§ Work instructions
Arrange every line of the entries below as a numbered list, omitting any blank lines.

** Start Extracted records **

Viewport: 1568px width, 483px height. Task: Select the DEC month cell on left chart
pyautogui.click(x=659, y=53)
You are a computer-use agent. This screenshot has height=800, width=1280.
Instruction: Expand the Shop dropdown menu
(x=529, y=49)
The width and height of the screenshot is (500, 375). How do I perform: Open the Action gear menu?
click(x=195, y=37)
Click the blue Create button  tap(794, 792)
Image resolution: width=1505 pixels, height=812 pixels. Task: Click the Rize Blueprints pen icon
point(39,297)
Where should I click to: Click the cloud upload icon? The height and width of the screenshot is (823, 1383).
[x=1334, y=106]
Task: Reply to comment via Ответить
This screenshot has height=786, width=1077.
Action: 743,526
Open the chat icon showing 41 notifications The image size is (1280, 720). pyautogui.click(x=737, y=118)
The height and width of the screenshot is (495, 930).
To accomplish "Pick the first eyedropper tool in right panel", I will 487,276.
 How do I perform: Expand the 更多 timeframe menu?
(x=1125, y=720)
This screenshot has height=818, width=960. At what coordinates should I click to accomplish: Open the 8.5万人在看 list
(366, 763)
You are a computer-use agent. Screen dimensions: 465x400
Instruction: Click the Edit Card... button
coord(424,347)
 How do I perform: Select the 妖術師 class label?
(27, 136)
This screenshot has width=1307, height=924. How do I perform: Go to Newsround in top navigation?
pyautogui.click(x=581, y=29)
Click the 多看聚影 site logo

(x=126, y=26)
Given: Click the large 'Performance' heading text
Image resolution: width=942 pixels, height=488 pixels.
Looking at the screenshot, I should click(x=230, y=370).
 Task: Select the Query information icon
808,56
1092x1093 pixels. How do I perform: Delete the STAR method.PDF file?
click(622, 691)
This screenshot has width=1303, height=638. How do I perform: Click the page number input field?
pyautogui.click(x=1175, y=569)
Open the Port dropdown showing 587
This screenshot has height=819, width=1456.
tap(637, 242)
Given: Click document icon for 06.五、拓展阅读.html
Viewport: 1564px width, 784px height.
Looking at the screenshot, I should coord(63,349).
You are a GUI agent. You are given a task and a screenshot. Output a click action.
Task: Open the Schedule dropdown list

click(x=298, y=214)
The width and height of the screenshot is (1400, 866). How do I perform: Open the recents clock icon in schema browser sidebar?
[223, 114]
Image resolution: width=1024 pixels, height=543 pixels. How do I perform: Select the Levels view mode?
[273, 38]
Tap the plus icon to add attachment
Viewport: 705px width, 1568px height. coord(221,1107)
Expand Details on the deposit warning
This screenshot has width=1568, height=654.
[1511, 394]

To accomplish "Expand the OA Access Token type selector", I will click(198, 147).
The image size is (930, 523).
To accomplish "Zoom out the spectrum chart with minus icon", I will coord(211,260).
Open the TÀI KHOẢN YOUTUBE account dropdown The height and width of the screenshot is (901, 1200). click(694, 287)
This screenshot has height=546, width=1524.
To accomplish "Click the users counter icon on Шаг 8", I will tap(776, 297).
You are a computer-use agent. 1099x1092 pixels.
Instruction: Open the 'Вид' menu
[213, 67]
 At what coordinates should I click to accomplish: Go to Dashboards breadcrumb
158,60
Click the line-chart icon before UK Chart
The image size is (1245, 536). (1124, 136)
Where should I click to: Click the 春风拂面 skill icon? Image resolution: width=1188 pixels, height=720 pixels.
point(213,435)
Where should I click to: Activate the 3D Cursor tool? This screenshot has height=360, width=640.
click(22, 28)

** End Extracted records **

§ Solution for this task
1. Viewport: 1568px width, 483px height. Task: Select the DEC month cell on left chart
2. pyautogui.click(x=659, y=53)
3. You are a computer-use agent. This screenshot has height=800, width=1280.
4. Instruction: Expand the Shop dropdown menu
5. (x=529, y=49)
6. The width and height of the screenshot is (500, 375). How do I perform: Open the Action gear menu?
7. click(x=195, y=37)
8. Click the blue Create button  tap(794, 792)
9. Image resolution: width=1505 pixels, height=812 pixels. Task: Click the Rize Blueprints pen icon
10. point(39,297)
11. Where should I click to: Click the cloud upload icon? The height and width of the screenshot is (823, 1383).
12. [x=1334, y=106]
13. Task: Reply to comment via Ответить
14. This screenshot has height=786, width=1077.
15. Action: 743,526
16. Open the chat icon showing 41 notifications The image size is (1280, 720). pyautogui.click(x=737, y=118)
17. The height and width of the screenshot is (495, 930).
18. To accomplish "Pick the first eyedropper tool in right panel", I will 487,276.
19.  How do I perform: Expand the 更多 timeframe menu?
20. (x=1125, y=720)
21. This screenshot has height=818, width=960. At what coordinates should I click to accomplish: Open the 8.5万人在看 list
22. (366, 763)
23. You are a computer-use agent. Screen dimensions: 465x400
24. Instruction: Click the Edit Card... button
25. coord(424,347)
26.  How do I perform: Select the 妖術師 class label?
27. (27, 136)
28. This screenshot has width=1307, height=924. How do I perform: Go to Newsround in top navigation?
29. pyautogui.click(x=581, y=29)
30. Click the 多看聚影 site logo
31. (x=126, y=26)
32. Given: Click the large 'Performance' heading text
33. Image resolution: width=942 pixels, height=488 pixels.
34. Looking at the screenshot, I should click(x=230, y=370).
35.  Task: Select the Query information icon
36. 808,56
37. 1092x1093 pixels. How do I perform: Delete the STAR method.PDF file?
38. click(622, 691)
39. This screenshot has width=1303, height=638. How do I perform: Click the page number input field?
40. pyautogui.click(x=1175, y=569)
41. Open the Port dropdown showing 587
42. This screenshot has height=819, width=1456.
43. tap(637, 242)
44. Given: Click document icon for 06.五、拓展阅读.html
45. Viewport: 1564px width, 784px height.
46. Looking at the screenshot, I should coord(63,349).
47. You are a GUI agent. You are given a task and a screenshot. Output a click action.
48. Task: Open the Schedule dropdown list
49. click(x=298, y=214)
50. The width and height of the screenshot is (1400, 866). How do I perform: Open the recents clock icon in schema browser sidebar?
51. [223, 114]
52. Image resolution: width=1024 pixels, height=543 pixels. How do I perform: Select the Levels view mode?
53. [273, 38]
54. Tap the plus icon to add attachment
55. Viewport: 705px width, 1568px height. coord(221,1107)
56. Expand Details on the deposit warning
57. This screenshot has width=1568, height=654.
58. [1511, 394]
59. To accomplish "Expand the OA Access Token type selector", I will click(198, 147).
60. The image size is (930, 523).
61. To accomplish "Zoom out the spectrum chart with minus icon", I will coord(211,260).
62. Open the TÀI KHOẢN YOUTUBE account dropdown The height and width of the screenshot is (901, 1200). click(694, 287)
63. This screenshot has height=546, width=1524.
64. To accomplish "Click the users counter icon on Шаг 8", I will tap(776, 297).
65. You are a computer-use agent. 1099x1092 pixels.
66. Instruction: Open the 'Вид' menu
67. [213, 67]
68.  At what coordinates should I click to accomplish: Go to Dashboards breadcrumb
69. 158,60
70. Click the line-chart icon before UK Chart
71. The image size is (1245, 536). (1124, 136)
72. Where should I click to: Click the 春风拂面 skill icon? Image resolution: width=1188 pixels, height=720 pixels.
73. point(213,435)
74. Where should I click to: Activate the 3D Cursor tool? This screenshot has height=360, width=640.
75. click(22, 28)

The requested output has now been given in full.